WHAT ABOUT THE MORE CHALLENGING CHILDREN?

Both teachers and parents have said, “But he/she is always so badly behaved, I can’t find anything to praise him/her for!”

For the more challenging children, or those where it is difficult to find the occasion to praise, it is especially important to look for opportunities to praise by ‘spotting the good’.  Even the most difficult children aren’t difficult 100% of the time and there must be times when they behave appropriately, so it is crucial that when they do, you are quick to notice and acknowledge their behaviour with praise: “Well done for sitting nicely in your seat, Amar.” And at home, “Sam, thank you for remembering to take your shoes off before you went upstairs.” Spotting the good and rewarding it with positive attention in the form of praise means they are much more likely to repeat the behaviour in the future.  It also helps boost their self-esteem, which can sometimes be very low in more challenging children, as well as building a positive relationship between you both.

COULD YOU BE REINFORCING NEGATIVE BEHAVIOUR?

Remember, you could also be inadvertently reinforcing their inappropriate behaviour by giving it your attention, albeit negative – remember the Attention Rule?
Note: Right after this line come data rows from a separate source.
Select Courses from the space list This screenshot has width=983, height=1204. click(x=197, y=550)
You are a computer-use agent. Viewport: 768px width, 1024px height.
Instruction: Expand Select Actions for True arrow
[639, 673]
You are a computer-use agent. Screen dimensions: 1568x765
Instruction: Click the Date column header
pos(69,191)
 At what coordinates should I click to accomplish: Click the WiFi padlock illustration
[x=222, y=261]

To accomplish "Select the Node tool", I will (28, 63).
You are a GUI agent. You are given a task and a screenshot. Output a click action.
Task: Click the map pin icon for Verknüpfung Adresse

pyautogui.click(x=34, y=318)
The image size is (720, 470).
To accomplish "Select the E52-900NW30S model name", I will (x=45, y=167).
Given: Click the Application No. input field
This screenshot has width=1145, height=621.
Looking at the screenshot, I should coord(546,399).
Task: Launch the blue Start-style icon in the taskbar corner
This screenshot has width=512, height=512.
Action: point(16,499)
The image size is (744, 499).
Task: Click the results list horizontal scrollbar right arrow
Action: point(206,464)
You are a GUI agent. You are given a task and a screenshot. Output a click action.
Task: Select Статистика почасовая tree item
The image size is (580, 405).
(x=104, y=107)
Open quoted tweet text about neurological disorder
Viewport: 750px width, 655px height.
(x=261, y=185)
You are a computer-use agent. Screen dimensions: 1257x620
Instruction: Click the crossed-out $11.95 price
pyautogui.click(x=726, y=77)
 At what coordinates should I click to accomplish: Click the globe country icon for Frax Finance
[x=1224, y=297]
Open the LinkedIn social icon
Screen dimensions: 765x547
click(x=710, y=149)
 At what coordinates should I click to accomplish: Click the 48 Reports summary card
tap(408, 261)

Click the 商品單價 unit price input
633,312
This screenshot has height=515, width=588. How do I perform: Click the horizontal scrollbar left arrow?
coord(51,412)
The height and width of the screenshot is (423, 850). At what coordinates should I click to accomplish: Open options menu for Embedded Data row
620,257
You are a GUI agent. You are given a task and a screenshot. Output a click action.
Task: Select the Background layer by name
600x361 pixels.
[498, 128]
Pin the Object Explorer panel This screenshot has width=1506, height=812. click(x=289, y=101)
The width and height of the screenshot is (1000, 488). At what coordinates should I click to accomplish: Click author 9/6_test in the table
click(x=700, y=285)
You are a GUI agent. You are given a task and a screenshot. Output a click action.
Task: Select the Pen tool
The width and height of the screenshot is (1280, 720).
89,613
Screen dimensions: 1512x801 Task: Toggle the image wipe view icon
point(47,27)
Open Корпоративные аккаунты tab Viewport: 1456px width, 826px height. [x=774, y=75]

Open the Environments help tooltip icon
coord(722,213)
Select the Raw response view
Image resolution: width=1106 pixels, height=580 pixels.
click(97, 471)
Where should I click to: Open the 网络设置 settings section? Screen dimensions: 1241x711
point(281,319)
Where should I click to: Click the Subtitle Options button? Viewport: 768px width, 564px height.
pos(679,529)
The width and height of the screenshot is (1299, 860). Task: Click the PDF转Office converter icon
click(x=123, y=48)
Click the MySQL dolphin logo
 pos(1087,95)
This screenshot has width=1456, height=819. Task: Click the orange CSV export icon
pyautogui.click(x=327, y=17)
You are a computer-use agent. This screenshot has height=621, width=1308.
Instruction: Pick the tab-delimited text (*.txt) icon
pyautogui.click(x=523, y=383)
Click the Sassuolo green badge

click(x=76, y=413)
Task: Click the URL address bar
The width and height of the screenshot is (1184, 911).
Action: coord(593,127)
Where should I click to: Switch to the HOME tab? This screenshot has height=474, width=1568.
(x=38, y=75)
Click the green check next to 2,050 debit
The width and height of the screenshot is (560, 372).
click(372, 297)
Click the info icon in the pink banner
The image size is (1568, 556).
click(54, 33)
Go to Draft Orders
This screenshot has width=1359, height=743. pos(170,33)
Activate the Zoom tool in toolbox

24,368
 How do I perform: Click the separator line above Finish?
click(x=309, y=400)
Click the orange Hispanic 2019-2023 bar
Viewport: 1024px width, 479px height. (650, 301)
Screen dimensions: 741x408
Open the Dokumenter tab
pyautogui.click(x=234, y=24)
Giving negative attention to children who exhibit challenging behaviour can create a negative cycle; they behave inappropriately and get your attention, which leads to more inappropriate behaviour to get more negative attention and so on, creating a self-fulfilling prophecy of a “Challenging Child”. It is important that you break this cycle by spotting and reinforcing any good behaviour, as well as reducing your attention for negative behaviour.  This may be easier said than done, but well worth the effort in the long-term! (Remember to look out for our blog on Effective Ignoring, which will help.)

WHAT ABOUT THE CHILDREN WHO FIND PRAISE DIFFICULT TO ACCEPT?

Some children, for a variety of reasons, may find praise difficult to accept.  They may have low self-esteem and feel they don’t deserve it; they could have social, emotional and mental health issues or attachment issues and feel unworthy or suspicious of the motives behind the praise.  At school, if you have children who don’t get praised at home, or indeed receive a lot of negative attention or criticism from parents or caregivers, they may begin to believe that they are no good and, again, feel undeserving.  Other children may feel a bit embarrassed by the praise.  This doesn’t mean that you should not praise these children. On the contrary, these children need praise even more.  However, you do need to be careful with how you go about it.  We like to call this the ’drip-drip effect’: Imagine you have a dried-up sponge and you turn the tap on it full blast, the water will come splashing off it.  If, however, you drip the water slowly onto it a little at a time, it will begin to absorb it. You can use more subtle forms of praise – a thumbs up, a pat on the shoulder, a smile – gradually the praise will begin to have an effect.  You will need to be patient and not take any rejection personally.

’Earshot Praise’, which we will talk about in our next blog, also works well in these situations.